亜鉛側: 電子が銅の方へ逃げていくので、亜鉛板に電子が溜まらない。

結果: 邪魔者がいなくなったので、亜鉛は次々とイオンになって溶け出すことができる。つまり、亜鉛が溶けるのは「硫酸亜鉛水溶液に入っているから」ではなく、「イオン化傾向の小さい銅(の側のイオン)が電子を受け取ってくれるおかげで、亜鉛が心置きなくイオンになれるから」というわけです。

ダニエル電池の様子

この化学反応は一体どれくらい続くのでしょうか?同僚のY先生が、このダニエル電池に小さなプロペラをつないでなんと4日間放置してみました。

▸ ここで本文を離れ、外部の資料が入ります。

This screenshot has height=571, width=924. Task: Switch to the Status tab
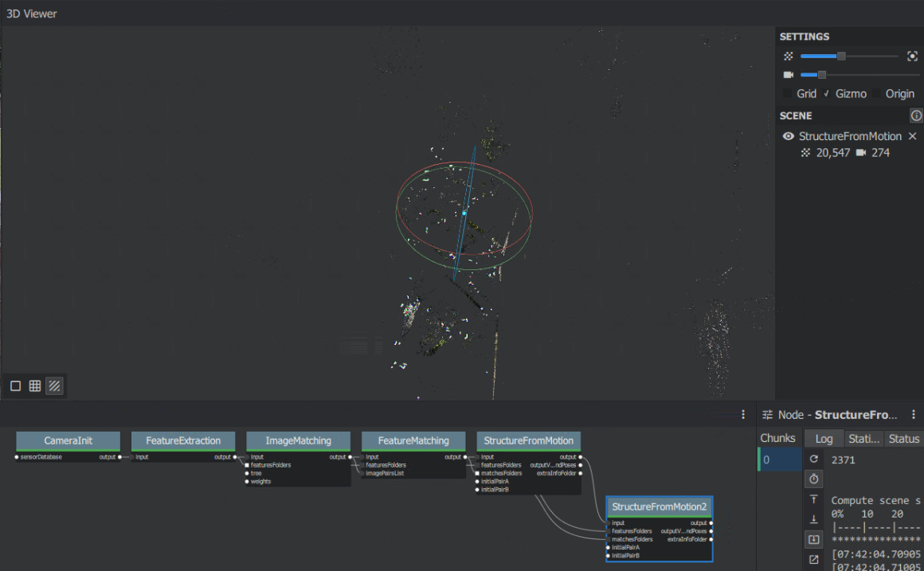point(903,438)
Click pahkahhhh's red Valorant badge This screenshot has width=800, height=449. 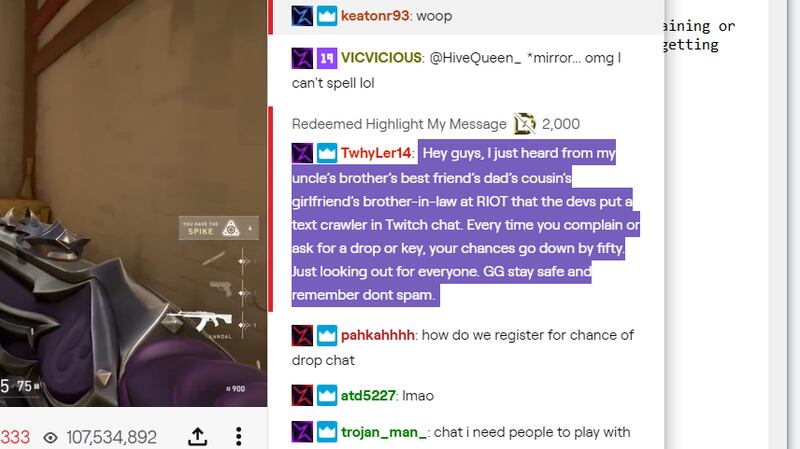pyautogui.click(x=302, y=335)
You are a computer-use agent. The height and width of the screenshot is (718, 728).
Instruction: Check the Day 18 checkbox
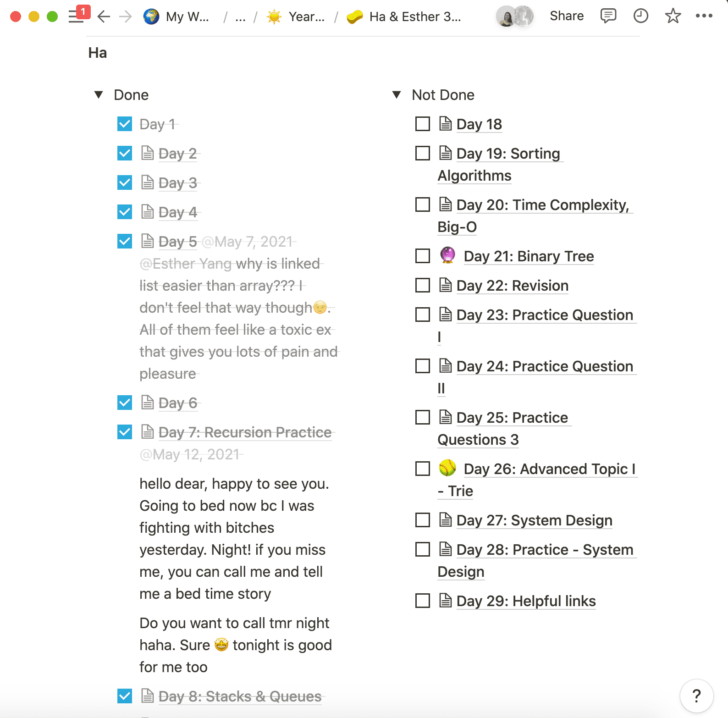(423, 124)
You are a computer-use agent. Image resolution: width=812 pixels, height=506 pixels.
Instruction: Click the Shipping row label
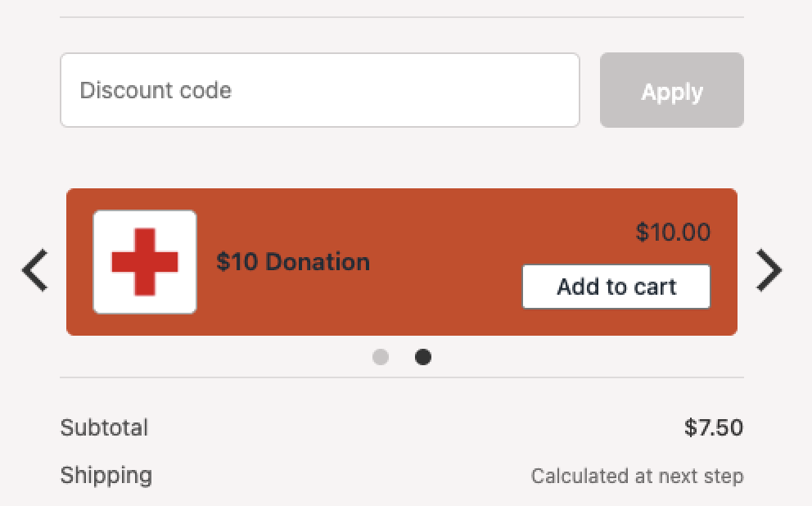[106, 475]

するとなんと4日間ずっとプロペラが回り続けていたのです!

4日後、金属板はどうなった?

さて、これだけ長い間電気が流れたということは、金属板には相当な変化が起きているはずです。4日後の様子を詳しく観察してみましょう。

【+極:銅板】

まずはプラス極の銅板です。実験する前と比較しましょう。実験前はこちらです。

実験後です。

これには感動しました!もともと平らだった銅板の表面に、何かがびっしりと付着しています。拡大してみると……。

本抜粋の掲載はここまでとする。